La ofensiva de Panamá para el Clásico se quedó en casa

Esperar tres años para jugar sólo dos partidos, perder ambos y eliminarse rápidamente no estaba en la agenda de ninguno de los integrantes del equipo de Panamá en el Clásico Mundial de Béisbol, y...
 Esperar tres años para jugar sólo dos partidos, perder ambos y eliminarse rápidamente no estaba en la agenda de ninguno de los integrantes del equipo de Panamá en el Clásico Mundial de Béisbol, y menos cuando en el 2006 también perdieron los tres partidos

MEDIOTIEMPO | Agencias9 de Marzo del 2009

  • El corazón de la alineación panameña estuvo con la pólvora mojada

Esperar tres años para jugar sólo dos partidos, perder ambos y eliminarse rápidamente no estaba en la agenda de ninguno de los integrantes del equipo de Panamá en el Clásico Mundial de Béisbol, y menos cuando en el 2006 también perdieron los tres partidos que jugaron.
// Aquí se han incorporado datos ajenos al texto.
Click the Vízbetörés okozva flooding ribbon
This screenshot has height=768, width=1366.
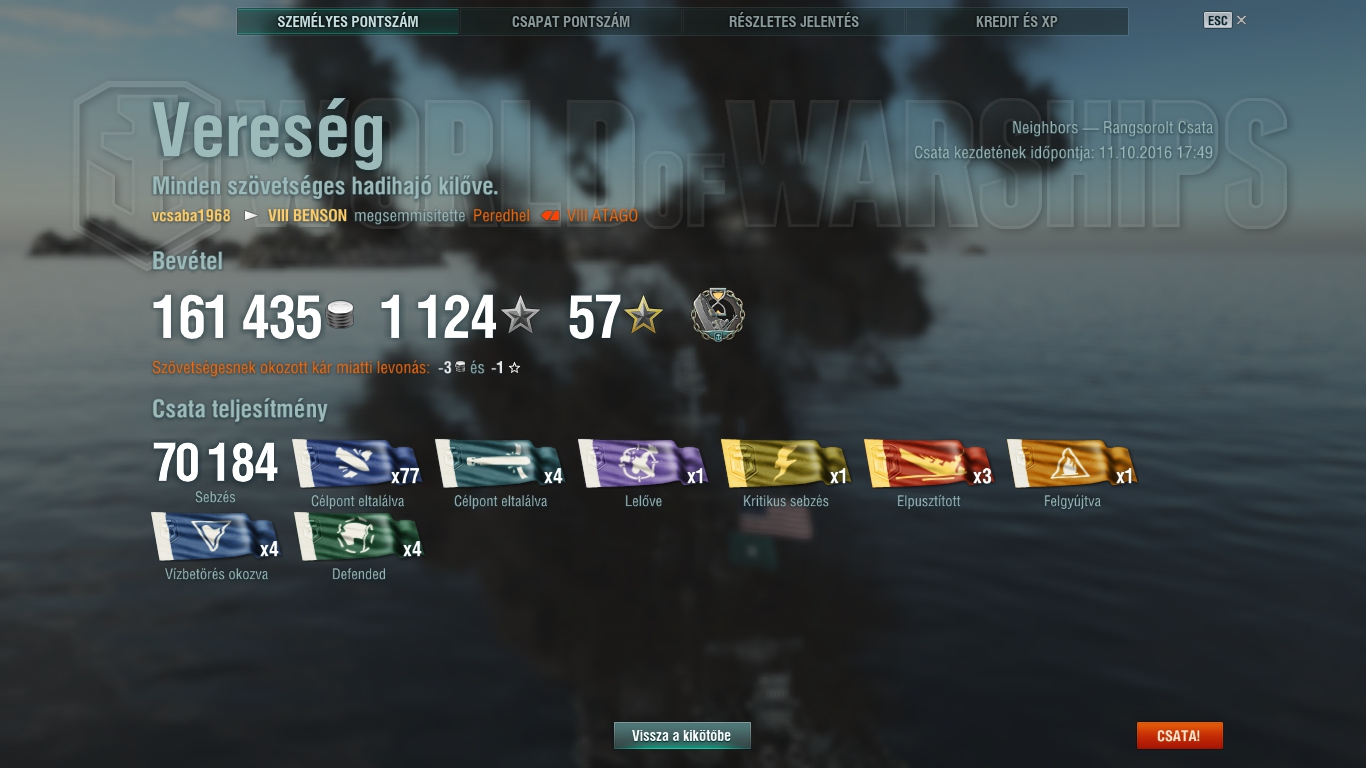click(x=216, y=537)
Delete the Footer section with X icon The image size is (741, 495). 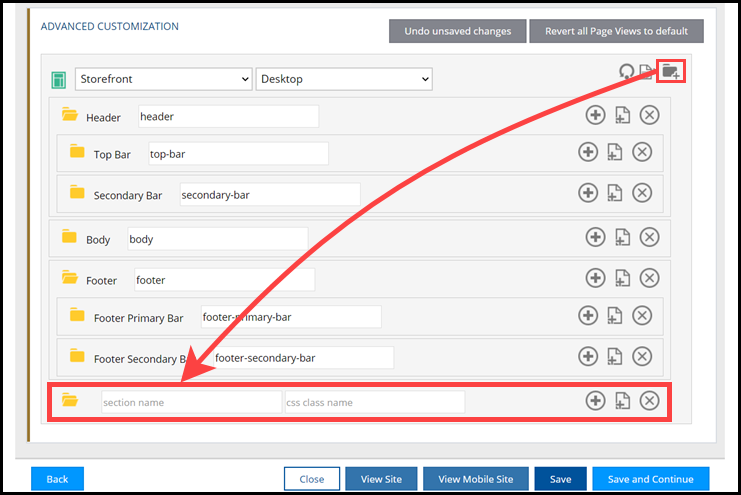649,278
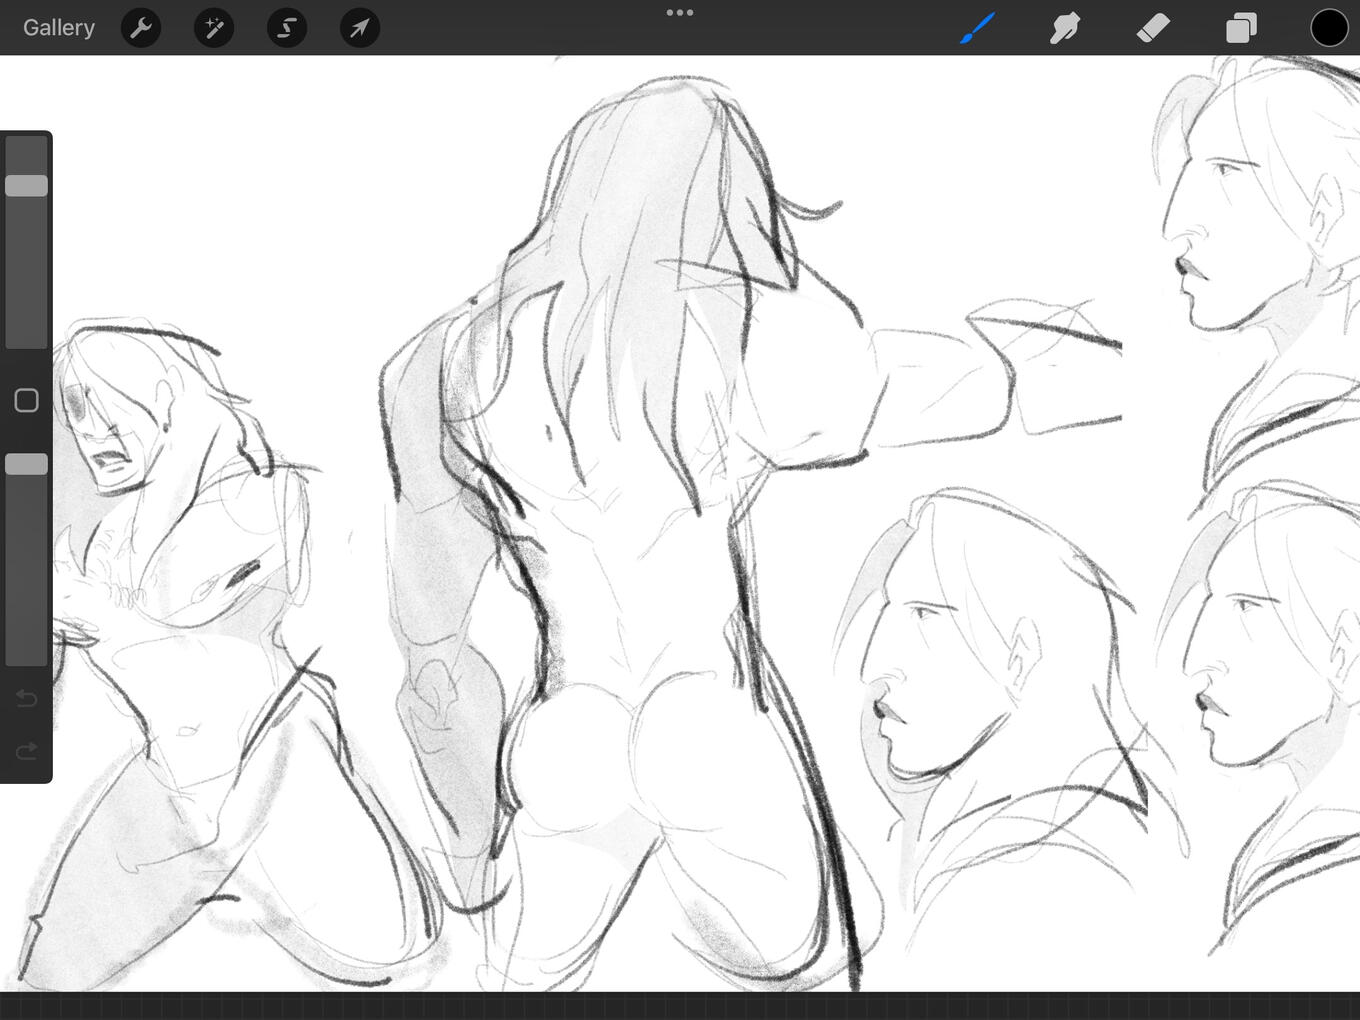The image size is (1360, 1020).
Task: Open the Gallery view
Action: pyautogui.click(x=58, y=28)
Los panameños llegaron a San Juan con la intención de olvidar su eliminación en la primera ronda del Clásico del 2006.

En cambio, su marca global ahora es de 0-5 y la falta de ofensiva volvió a ser la principal razón para la debacle canalera.

En el partido inaugural el sábado por el Grupo D, Panamá fue blanqueado 7-0 por Puerto Rico. Al día siguiente, República Dominicana le repitió la dosis, esta vez a son de 9-0.

El corazón de la alineación panameña —su tercer, cuarto y quinto bate— estuvo con la pólvora mojada.

Rubén Rivera se fue en blanco en seis presentaciones en la caja de bateo y se ponchó dos veces. Carlos Lee, la principal figura del equipo, sólo logró un hit en siete oportunidades, y Julio Zuleta se fue de 8-0 con tres ponches.

Panamá tuvo promedio de bateo de .177, el tercero peor tras dos partidos. También dejaron 15 corredores esperando remolque.

"Si un equipo no anota no puede ganar y nosotros no hicimos eso", expresó el manager panameño Héctor López.

"Hay que darle crédito a los otros equipos porque lanzaron bien. No tuvimos oportunidad de hacer nada. Fueron 18 entradas sin anotar y así no podemos ganar", agregó.

En cuanto al pitcheo, los abridores Bruce Chen y Ramiro Mendoza fallaron en contener las ofensivas contrarias.

El sábado, Chen permitió cuatro hits y dos carreras en cuatro entradas para una efectividad de 4.50.

Al día siguiente, Mendoza permitió cuatro hits y cinco carreras, tres de ellas inmerecidas, en cuatro entradas lanzadas. Su efectividad también fue de 4.50.

A nivel colectivo, el pitcheo panameño tuvo efectividad de 6.75 ya que permitió 16 carreras y 21 imparables.

"Obviamente, vinimos aquí con la intención de hacer el trabajo. Las cosas no nos salieron como debían salir, pero eso es parte del deporte. No hay excusas", dijo el receptor Carlos Ruiz.

Al parecer, la presencia de Mariano Rivera como abanderado del equipo no tuvo el efecto deseado. Rivera fue a San Juan con la intención de servir de motivación a sus compañeros y ofrecer consejos a los de menos experiencia.